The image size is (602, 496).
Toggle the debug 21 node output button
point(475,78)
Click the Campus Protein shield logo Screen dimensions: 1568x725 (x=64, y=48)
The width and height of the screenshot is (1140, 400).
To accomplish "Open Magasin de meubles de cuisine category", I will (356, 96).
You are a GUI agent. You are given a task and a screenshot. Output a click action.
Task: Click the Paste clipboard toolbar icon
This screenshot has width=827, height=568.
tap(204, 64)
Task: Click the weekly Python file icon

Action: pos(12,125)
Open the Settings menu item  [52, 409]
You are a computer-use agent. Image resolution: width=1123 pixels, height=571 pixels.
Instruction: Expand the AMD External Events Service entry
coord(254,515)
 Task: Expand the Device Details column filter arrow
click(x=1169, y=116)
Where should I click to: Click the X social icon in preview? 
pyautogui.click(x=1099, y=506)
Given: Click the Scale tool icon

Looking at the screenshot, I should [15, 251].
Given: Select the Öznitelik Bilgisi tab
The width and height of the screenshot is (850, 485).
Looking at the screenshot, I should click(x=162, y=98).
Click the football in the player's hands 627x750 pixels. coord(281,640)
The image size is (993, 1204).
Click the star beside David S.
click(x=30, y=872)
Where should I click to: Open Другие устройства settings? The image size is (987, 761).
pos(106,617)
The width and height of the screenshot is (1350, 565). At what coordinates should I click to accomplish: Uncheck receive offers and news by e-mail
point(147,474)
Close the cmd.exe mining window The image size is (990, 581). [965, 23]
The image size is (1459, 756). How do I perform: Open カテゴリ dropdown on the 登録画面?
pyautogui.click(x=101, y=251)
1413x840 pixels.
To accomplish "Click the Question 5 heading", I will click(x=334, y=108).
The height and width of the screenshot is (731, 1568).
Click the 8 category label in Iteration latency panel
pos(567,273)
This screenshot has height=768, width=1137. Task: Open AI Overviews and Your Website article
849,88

★ ★ ★ ★ ★ ★ ★

--- WHAT NEEDS TO BE DONE ---
Using the entries above, return exactly the lines from the line with "The image size is (993, 1204)." to the line with "1413x840 pixels.", counting both of those lines.

--- RESULT OF THE EXERCISE ---
The image size is (993, 1204).
Click the star beside David S.
click(x=30, y=872)
Where should I click to: Open Другие устройства settings? The image size is (987, 761).
pos(106,617)
The width and height of the screenshot is (1350, 565). At what coordinates should I click to accomplish: Uncheck receive offers and news by e-mail
point(147,474)
Close the cmd.exe mining window The image size is (990, 581). [965, 23]
The image size is (1459, 756). How do I perform: Open カテゴリ dropdown on the 登録画面?
pyautogui.click(x=101, y=251)
1413x840 pixels.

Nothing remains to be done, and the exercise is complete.